● **THE EXERCISE**
Rewrite the part of the listing that runs from the line containing "Tap the pan control on Snare Top" through the end of the listing, swapping "pan control" for "mute button" and leaving everything else as it is. Leave the pictures out of your answer.

-- start EXTRACTED ENTRIES --

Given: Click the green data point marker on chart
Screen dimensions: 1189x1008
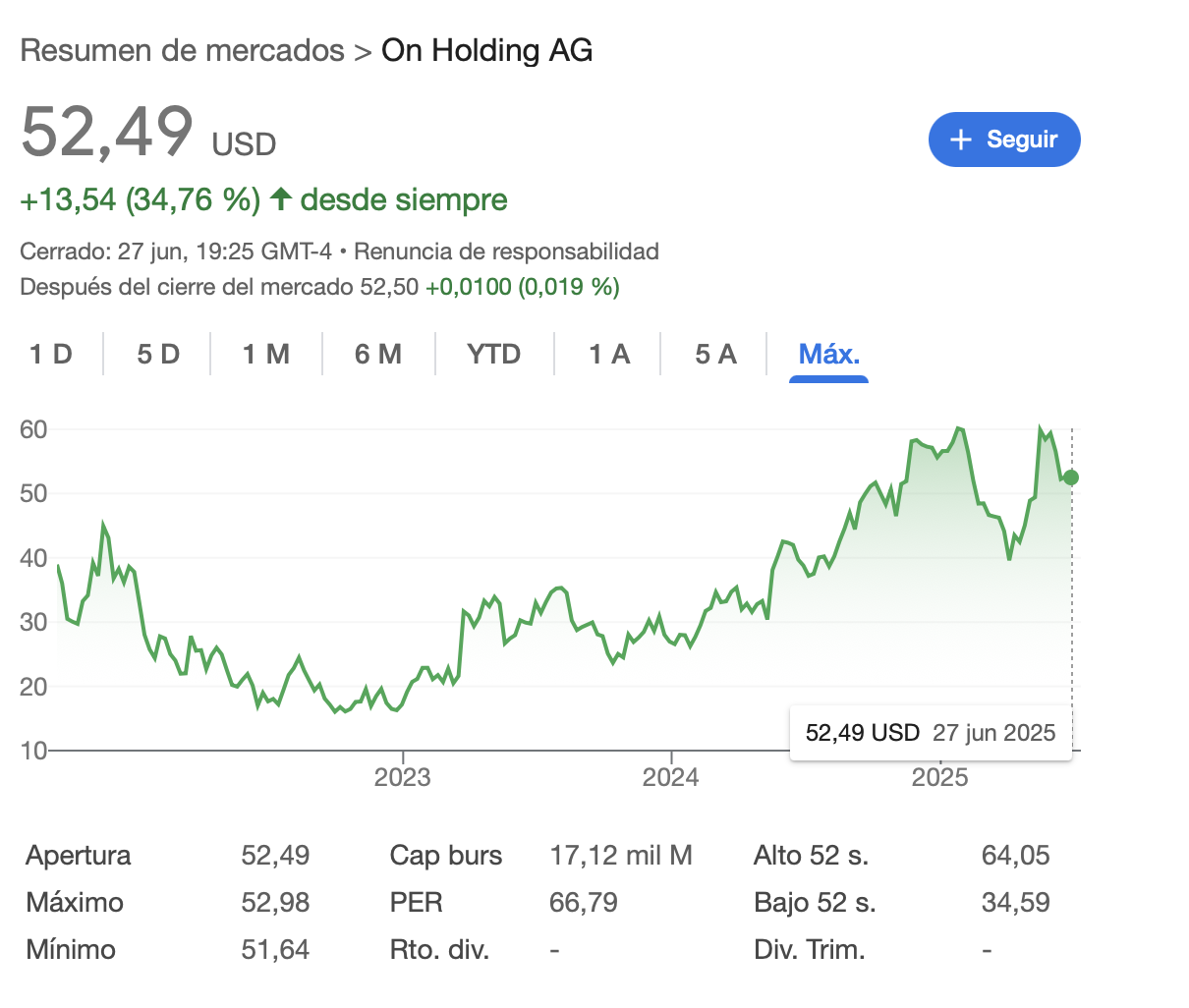Looking at the screenshot, I should coord(1071,477).
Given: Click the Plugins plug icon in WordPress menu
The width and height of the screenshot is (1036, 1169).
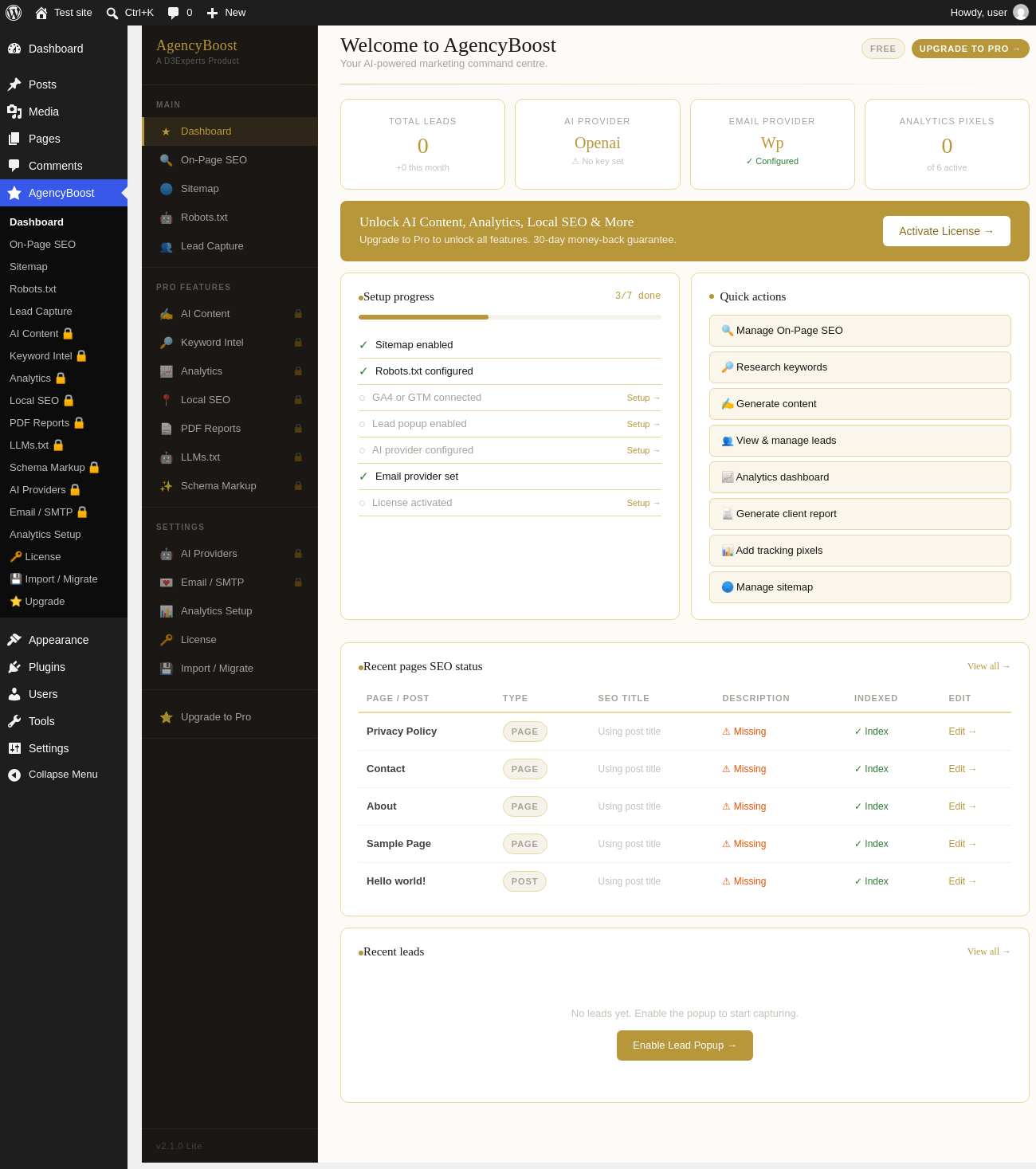Looking at the screenshot, I should [x=14, y=667].
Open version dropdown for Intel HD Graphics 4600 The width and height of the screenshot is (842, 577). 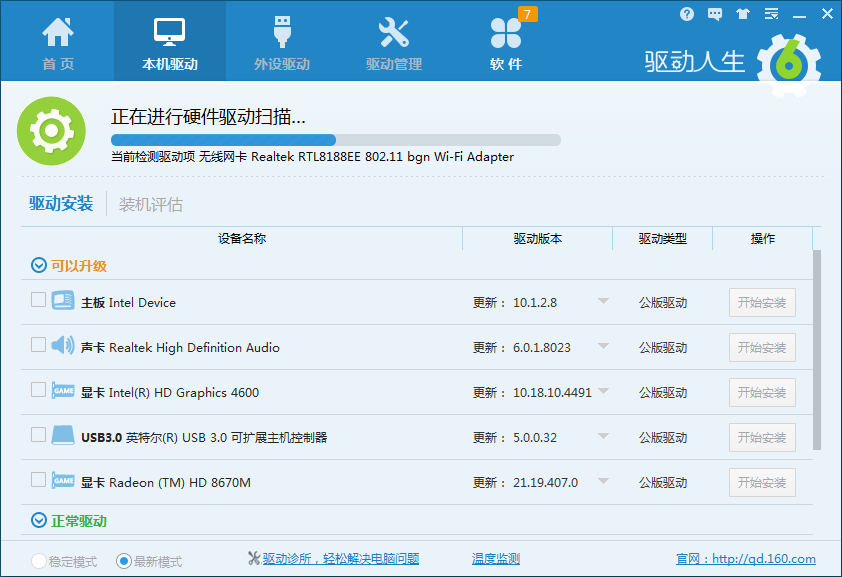(x=603, y=392)
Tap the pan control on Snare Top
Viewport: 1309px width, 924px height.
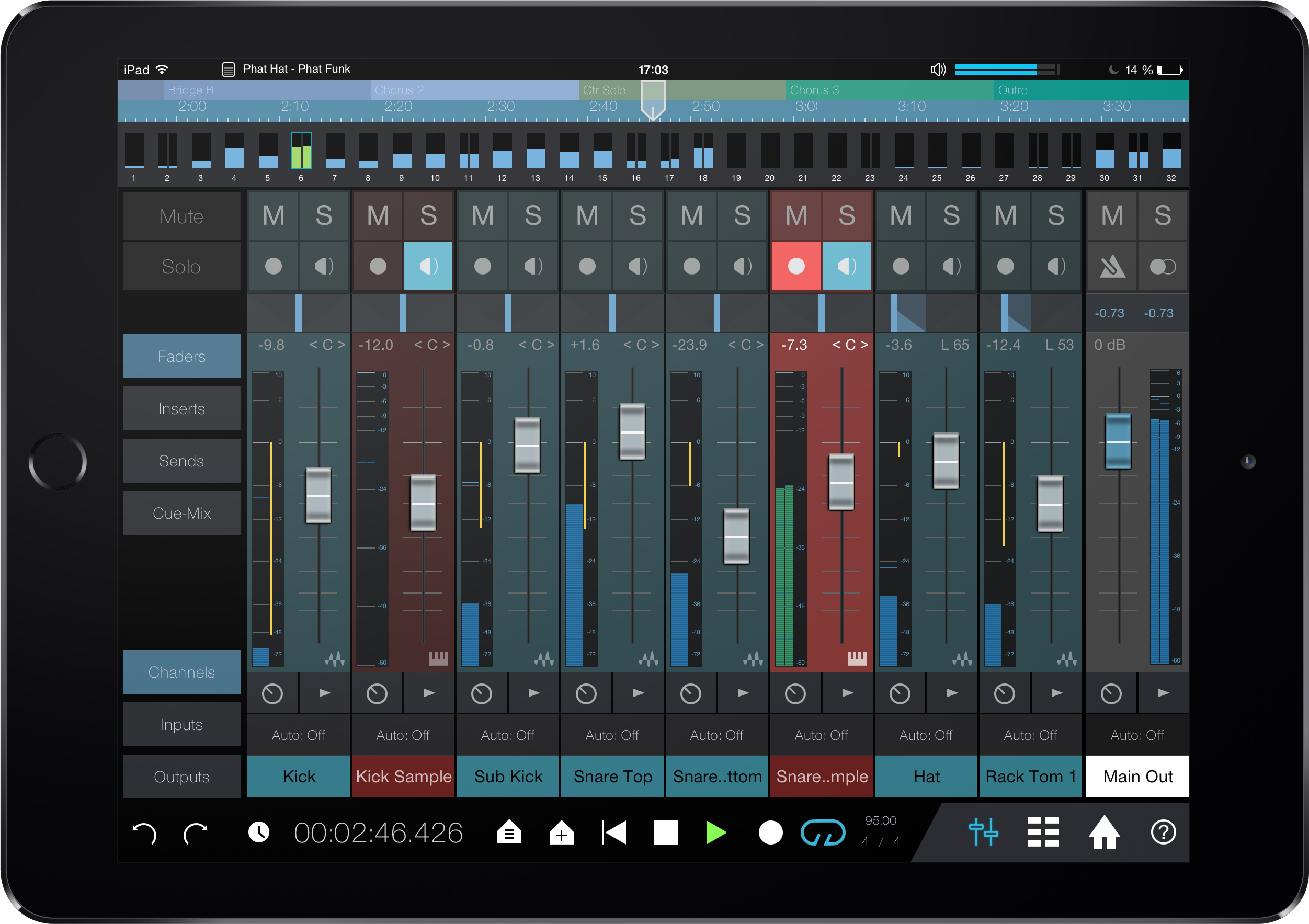pos(640,344)
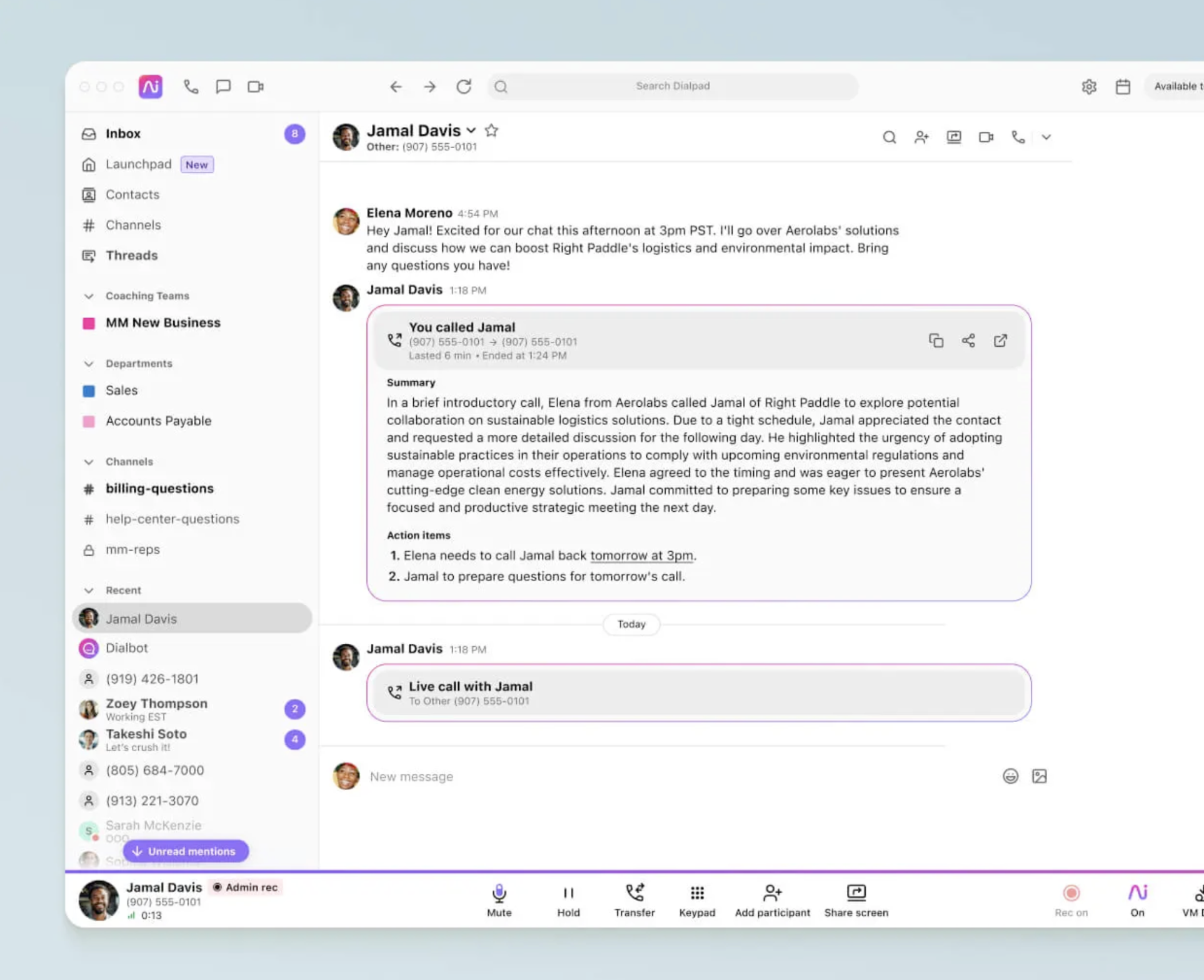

-- end EXTRACTED ENTRIES --

● **PROBLEM SOLUTION**
Tap the mute button on Snare Top
Viewport: 1309px width, 924px height.
pos(640,344)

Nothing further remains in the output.